Somewhere beyond that the groaning leviathan that is Zollverein. The rattling windows of
Children’s House. Jutta.
Werner says, “They were sitting on their dead?”
Neumann Two closes an eye and cocks his head like a rifleman aiming into the darkness where
the train has receded. “Bang,” he says. “Bang, bang.”
The Wardrobe
I
n the days following the death of Madame Manec, Etienne does not come out of his study. Marie-
Laure imagines him hunched on the davenport, mumbling children’s
rhymes and watching ghosts
shuttle through the walls. Behind the door, his silence is so complete that she worries he has
managed to depart the world altogether.
“Uncle? Etienne?”
Madame Blanchard walks Marie-Laure to St. Vincent’s for Madame Manec’s memorial.
Madame Fontineau cooks enough potato soup to last a week. Madame Guiboux brings jam.
Madame Ruelle, somehow, has baked a crumb cake.

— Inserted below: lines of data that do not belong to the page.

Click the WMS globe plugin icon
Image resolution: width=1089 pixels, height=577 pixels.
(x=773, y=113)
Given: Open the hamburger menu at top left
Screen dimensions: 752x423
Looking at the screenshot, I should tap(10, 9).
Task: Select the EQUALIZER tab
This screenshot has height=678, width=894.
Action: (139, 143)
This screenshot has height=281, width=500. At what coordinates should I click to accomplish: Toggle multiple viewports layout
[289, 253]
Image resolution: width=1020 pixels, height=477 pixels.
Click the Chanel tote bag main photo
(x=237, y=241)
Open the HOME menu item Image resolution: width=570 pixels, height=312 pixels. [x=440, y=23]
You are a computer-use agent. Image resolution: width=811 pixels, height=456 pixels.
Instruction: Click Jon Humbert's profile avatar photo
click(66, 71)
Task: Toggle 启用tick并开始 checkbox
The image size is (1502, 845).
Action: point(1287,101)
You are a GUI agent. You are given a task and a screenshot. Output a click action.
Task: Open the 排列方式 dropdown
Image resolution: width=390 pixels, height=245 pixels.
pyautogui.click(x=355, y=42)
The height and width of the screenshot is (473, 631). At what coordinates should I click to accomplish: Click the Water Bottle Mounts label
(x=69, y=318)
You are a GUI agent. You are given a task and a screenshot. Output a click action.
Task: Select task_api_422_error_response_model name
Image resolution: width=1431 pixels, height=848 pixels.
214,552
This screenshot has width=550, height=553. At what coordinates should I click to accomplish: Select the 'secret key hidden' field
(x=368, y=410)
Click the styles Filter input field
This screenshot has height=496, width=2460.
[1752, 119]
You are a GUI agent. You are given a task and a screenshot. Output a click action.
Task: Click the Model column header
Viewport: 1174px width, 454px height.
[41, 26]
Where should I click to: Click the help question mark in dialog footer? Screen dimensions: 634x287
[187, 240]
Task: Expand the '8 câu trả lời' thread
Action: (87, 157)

Hours wear out and fall away. Marie-Laure sets a full plate outside Etienne’s door at night and
collects an empty plate in the morning. She stands alone in Madame Manec’s
room and smells
peppermint, candle wax, six decades of loyalty. Housemaid, nurse, mother, confederate, counselor,
chef—what ten thousand things was Madame Manec to Etienne? To them all? German sailors sing
a drunken song in the street, and a house spider over the stove spins a new web every night, and to
Marie-Laure this is a double cruelty: that everything else keeps living, that the spinning earth does
not pause for even an instant in its trip around the sun.